* [Your objective]
Can you express the lines of the records running from the one containing "Where should I click to: Click the $37/hr" through the one containing "coord(400,368)", both included, as a JSON list of strings with one string per line and blank lines left out?

Word and item position data:
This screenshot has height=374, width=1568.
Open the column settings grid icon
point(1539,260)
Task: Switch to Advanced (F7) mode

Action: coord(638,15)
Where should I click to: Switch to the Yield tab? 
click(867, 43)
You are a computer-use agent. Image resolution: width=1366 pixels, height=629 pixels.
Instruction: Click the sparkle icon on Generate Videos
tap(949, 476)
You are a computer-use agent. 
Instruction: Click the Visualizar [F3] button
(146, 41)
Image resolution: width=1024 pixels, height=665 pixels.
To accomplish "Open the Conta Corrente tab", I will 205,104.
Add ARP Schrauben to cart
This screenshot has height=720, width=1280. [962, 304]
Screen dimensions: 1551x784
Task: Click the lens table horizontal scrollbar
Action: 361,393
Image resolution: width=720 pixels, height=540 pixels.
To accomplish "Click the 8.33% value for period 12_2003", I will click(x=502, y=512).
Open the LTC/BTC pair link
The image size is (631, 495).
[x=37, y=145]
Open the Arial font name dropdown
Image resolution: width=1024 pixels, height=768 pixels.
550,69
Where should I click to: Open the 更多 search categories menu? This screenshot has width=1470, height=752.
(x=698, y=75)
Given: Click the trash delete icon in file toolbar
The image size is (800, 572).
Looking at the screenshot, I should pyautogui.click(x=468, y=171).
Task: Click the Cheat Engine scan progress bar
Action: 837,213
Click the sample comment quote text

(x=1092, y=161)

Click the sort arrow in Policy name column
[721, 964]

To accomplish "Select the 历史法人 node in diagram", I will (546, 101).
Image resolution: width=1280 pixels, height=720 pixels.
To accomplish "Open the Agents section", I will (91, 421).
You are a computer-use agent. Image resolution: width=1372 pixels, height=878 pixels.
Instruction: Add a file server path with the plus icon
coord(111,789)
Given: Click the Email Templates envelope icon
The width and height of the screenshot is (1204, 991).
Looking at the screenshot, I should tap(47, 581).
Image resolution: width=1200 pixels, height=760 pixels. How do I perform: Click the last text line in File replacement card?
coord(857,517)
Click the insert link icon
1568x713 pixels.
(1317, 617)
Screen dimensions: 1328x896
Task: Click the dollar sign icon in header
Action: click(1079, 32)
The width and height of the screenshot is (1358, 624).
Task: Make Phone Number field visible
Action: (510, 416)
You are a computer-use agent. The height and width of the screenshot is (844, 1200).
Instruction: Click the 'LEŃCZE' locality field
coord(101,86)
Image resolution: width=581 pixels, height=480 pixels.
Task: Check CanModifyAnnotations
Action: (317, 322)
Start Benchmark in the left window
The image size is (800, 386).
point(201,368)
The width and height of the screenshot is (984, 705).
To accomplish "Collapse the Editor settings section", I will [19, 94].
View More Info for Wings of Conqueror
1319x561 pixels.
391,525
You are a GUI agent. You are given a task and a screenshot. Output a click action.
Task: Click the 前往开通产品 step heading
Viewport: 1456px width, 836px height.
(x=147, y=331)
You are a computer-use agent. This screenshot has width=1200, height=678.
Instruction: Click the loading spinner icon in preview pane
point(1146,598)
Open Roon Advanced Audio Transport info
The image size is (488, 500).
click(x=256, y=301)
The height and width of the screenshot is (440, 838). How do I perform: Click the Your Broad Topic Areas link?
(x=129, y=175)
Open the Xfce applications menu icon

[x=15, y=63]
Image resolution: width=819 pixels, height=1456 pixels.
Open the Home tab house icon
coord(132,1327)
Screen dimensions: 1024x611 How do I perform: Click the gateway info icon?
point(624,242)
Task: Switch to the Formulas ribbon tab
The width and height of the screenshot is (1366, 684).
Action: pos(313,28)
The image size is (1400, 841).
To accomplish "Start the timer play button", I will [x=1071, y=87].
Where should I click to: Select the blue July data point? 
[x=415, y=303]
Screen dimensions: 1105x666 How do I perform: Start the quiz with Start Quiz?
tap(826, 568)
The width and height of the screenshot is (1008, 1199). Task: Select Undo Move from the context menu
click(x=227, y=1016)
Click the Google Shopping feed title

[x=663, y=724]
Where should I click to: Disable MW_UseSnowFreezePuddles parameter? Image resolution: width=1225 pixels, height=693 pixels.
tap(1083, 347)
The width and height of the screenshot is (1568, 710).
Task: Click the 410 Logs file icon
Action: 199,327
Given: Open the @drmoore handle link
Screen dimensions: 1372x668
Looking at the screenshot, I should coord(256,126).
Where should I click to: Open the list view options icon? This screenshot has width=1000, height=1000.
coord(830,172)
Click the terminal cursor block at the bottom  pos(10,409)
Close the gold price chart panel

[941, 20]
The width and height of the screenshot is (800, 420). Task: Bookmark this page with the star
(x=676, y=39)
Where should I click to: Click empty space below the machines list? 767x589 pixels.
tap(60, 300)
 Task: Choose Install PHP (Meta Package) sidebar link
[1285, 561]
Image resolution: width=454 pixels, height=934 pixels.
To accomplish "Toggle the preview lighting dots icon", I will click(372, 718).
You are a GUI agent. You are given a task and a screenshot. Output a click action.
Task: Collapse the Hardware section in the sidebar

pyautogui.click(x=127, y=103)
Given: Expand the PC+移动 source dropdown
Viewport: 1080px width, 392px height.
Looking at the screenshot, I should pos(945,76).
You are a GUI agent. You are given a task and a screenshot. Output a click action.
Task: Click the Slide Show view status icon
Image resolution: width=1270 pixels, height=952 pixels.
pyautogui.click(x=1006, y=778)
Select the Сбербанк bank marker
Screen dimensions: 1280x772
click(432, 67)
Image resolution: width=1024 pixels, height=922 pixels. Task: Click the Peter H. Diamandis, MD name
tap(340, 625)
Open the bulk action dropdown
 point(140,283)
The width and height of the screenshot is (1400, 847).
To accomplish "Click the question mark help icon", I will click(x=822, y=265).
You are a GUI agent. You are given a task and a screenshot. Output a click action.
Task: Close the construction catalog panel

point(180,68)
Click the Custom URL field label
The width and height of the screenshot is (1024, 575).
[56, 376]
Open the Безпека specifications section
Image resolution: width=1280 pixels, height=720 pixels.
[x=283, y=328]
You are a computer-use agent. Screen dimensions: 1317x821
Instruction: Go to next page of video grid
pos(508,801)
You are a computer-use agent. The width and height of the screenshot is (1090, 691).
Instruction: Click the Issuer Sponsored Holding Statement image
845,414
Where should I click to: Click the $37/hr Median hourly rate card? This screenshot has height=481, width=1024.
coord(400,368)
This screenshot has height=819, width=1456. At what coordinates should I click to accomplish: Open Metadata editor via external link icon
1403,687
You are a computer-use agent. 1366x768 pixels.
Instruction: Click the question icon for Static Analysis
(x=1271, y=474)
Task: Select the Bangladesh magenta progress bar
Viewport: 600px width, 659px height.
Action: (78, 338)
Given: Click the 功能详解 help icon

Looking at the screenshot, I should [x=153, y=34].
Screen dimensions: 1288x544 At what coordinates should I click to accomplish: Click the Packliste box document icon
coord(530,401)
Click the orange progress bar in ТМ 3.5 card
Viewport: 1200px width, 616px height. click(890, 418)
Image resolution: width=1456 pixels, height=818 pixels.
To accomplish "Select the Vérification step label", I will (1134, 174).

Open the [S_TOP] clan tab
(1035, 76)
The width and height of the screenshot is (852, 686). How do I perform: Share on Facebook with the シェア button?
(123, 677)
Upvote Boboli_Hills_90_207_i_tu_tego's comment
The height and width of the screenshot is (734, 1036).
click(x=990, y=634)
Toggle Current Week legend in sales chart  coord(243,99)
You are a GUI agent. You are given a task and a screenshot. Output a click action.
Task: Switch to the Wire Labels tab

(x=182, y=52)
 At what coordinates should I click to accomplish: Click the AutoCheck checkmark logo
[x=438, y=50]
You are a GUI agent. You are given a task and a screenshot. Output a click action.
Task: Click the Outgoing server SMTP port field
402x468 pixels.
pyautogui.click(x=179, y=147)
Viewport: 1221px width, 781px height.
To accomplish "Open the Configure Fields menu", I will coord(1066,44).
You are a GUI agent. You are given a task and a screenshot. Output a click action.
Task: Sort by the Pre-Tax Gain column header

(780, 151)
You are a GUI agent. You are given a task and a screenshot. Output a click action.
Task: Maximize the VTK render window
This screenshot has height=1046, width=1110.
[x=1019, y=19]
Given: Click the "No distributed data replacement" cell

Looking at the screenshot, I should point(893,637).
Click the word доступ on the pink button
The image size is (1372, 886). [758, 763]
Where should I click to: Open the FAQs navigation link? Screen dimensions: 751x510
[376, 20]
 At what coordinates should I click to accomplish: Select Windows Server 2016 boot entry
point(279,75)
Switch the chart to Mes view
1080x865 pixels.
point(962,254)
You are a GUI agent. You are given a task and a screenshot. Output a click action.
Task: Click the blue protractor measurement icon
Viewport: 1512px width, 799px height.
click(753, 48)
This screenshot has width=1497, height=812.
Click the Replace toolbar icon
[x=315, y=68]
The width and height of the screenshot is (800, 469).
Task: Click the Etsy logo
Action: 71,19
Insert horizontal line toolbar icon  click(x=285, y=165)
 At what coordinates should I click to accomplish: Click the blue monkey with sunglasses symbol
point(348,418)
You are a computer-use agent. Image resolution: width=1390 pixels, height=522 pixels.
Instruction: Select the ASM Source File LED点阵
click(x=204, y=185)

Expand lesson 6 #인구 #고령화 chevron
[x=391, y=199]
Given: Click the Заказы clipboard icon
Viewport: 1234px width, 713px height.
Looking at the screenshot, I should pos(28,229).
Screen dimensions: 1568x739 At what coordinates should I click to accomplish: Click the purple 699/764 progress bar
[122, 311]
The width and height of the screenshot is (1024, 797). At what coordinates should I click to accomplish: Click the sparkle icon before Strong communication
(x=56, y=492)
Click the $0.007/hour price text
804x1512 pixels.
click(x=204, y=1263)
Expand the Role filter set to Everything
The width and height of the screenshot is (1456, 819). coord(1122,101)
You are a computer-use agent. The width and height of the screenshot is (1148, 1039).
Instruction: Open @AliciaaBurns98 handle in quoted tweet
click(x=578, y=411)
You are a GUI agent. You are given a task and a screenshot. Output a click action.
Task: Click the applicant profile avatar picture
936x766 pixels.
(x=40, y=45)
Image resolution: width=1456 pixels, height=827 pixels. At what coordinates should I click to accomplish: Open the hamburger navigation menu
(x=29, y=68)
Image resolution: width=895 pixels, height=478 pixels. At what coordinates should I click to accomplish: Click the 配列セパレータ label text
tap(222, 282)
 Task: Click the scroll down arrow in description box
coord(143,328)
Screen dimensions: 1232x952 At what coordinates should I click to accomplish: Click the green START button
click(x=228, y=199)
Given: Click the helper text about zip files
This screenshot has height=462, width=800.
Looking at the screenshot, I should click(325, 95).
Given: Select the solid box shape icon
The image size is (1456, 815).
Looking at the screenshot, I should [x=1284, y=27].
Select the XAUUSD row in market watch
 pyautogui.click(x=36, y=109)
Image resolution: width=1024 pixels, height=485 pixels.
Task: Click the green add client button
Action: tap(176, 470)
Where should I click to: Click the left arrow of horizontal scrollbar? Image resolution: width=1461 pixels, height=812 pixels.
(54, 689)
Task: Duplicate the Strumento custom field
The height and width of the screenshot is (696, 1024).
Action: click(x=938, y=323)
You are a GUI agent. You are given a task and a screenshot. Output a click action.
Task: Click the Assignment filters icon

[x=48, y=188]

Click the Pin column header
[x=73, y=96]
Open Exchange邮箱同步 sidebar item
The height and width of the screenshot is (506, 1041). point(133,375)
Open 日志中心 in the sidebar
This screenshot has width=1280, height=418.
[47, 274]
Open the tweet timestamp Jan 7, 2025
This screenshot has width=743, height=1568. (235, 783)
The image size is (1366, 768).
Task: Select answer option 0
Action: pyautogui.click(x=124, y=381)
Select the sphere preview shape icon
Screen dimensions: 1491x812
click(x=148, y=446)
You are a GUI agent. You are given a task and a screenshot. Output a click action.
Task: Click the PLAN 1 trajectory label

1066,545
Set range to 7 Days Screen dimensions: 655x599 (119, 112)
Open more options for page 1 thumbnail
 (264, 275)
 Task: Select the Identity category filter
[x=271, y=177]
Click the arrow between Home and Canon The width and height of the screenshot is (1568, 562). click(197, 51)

* [Solution for this task]
[
  "Where should I click to: Click the $37/hr Median hourly rate card? This screenshot has height=481, width=1024.",
  "coord(400,368)"
]